The cabin structure was not compromised. The rear bench seat was separated at all attach points, and the seat bottom was deflected down. The seatback of the rear bench seat remained attached. All lapbelts except the left rear seat were found unclasped; all lapbelts unclasped easily when tested by hand.

The engine was removed from the airframe, placed on a test stand, and the left magneto and ignition harness were replaced due to salt water immersion. The carburetor and propeller remained attached to the engine for the engine run. The engine was started and operated to approximately 2,300 rpm; normal oil pressure was noted. Following the engine run, both magnetos were placed on a test bench and found to operate normally.

MEDICAL AND PATHOLOGICAL INFORMATION

Postmortem examinations of the pilot and passengers were performed by the District Six Medical Examiner’s Office. The cause of death for all was listed as drowning, with a contributory condition of blunt trauma listed for all.
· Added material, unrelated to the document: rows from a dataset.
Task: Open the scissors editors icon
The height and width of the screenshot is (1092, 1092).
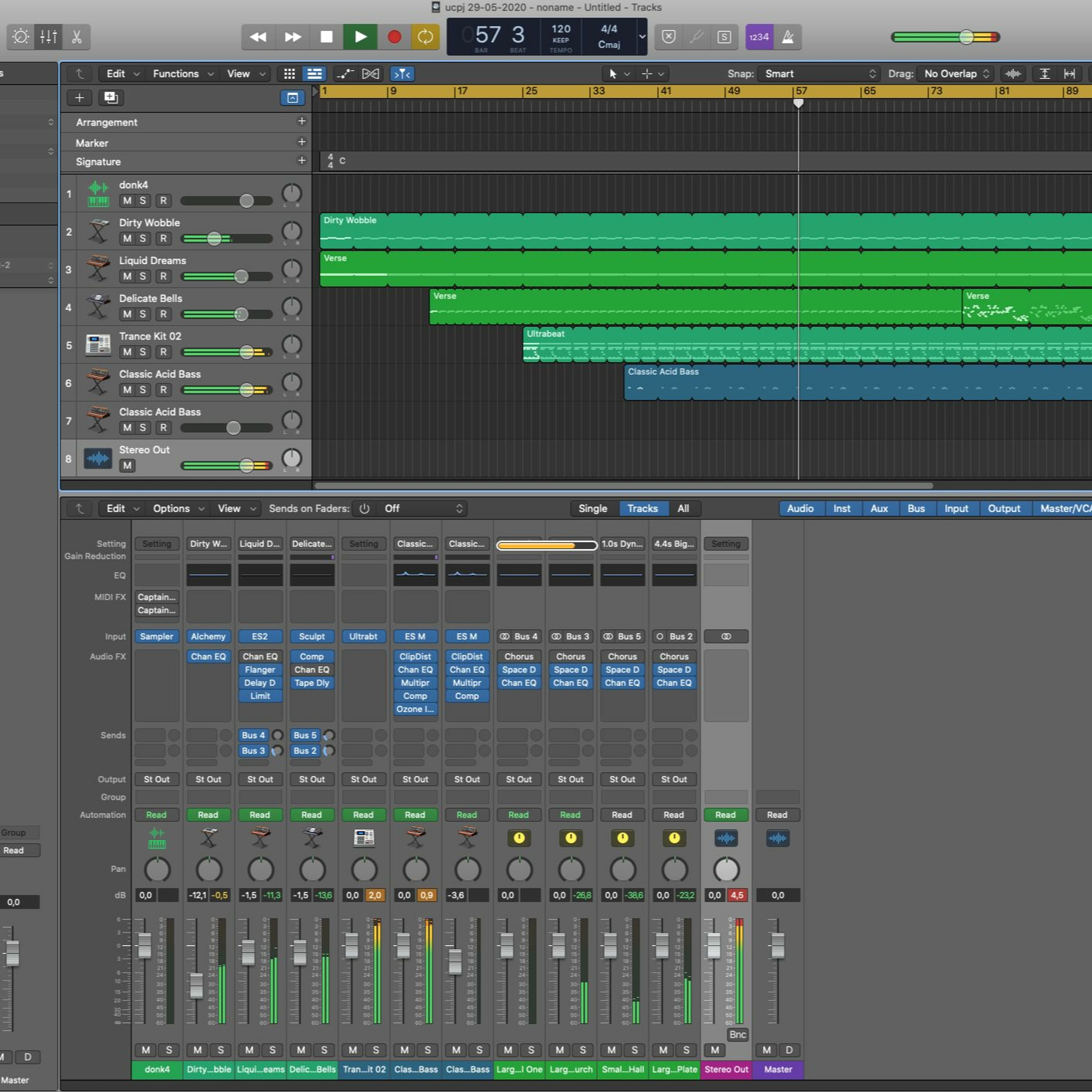Action: [x=77, y=37]
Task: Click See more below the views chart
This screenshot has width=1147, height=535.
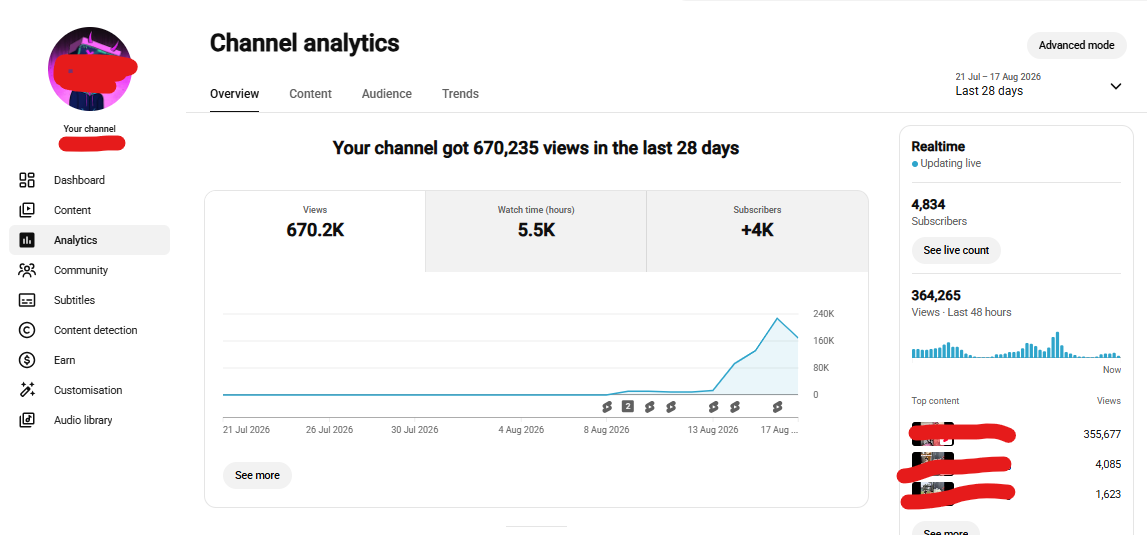Action: (x=257, y=475)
Forensic toxicology was performed on specimens of the pilot by the FAA Bioaeronautical Sciences Research Laboratory (Bioaeronautical Laboratory), Oklahoma City, Oklahoma, and also by Pinellas County Forensic Laboratory (Pinellas Laboratory), Largo, Florida. The Bioaeronautical Laboratory toxicology report indicated the results were negative for carbon monoxide, cyanide, volatiles, and tested drugs. An unquantified amount of Ibuprofen was detected in the submitted urine specimen. The Pinellas Laboratory toxicology report indicated the results were negative in vitreous fluid for volatiles, negative for carbon monoxide, and also negative for the drug screen.

Forensic toxicology was performed on specimens of the right front seat passenger by the Pinellas Laboratory. The results were negative for all tests. Forensic toxicology was performed on specimens of the rear seat passenger by the Bioaeronautical Laboratory and also by the Pinellas Laboratory. The results by the Bioaeronautical Laboratory were negative for carbon monoxide, cyanide, and volatiles. The results by the Pinellas Laboratory were negative for carbon monoxide, and volatiles.

TESTS AND RESEARCH

The airplane was fueled prior to the start of a flight on January 10th, and then operated on 2 separate flights totaling 1.6 hours. After the second flight, 15.5 gallons of fuel were added reportedly bringing the fuel level to within 1/4 inch of the top of the filler neck. The airplane was not operated between the fueling in which 15.5 gallons were added and the accident pilot’s operation of the aircraft. The average fuel consumption for the 2 previous flights was calculated to be approximately 9.7 gallons-per-hour (gph).

The airplane was equipped with a recording hour meter, and a "Hobbs Sheet" for each month which documented date, pilot name, hour meter readings at start and end of each flight, and total flight duration. The hour meter reading at the start of the pilot’s flight was 3,677.1, and the hour meter reading at the time of the accident was 3,678.9, or an elapsed time of 1.8 hours.

Weight and balance calculations were performed to determine the airplane weight and center of gravity at the time of the accident. The calculations used the airplane’s empty weight (1,434.4 pounds), empty weight center of gravity (CG) 38.2, and the weights of the pilot (269 pounds), right front seat passenger (218 pounds), and rear seat passenger (304 pounds) from the autopsy reports. The occupant location was based on information provided by Pinellas County Sheriff Department. The calculations also included fuel consumption for 1.8 hours flight duration (approximately 105 pounds) subtracted from a total usable fuel load of 204 pounds. The calculations did not include the undetermined weight of items found in the wreckage consisting of headsets, a step stool, and pilot bag. The calculations indicate that at the time of the accident, the weight and CG were approximately 2,324 pounds and 42.92 inches aft of datum, respectively.

According to airplane type certificate data sheet, the design gross weight in the normal category is 2,300 pounds and the gross weight CG limits are 38.5 to 47.3 inches aft of datum.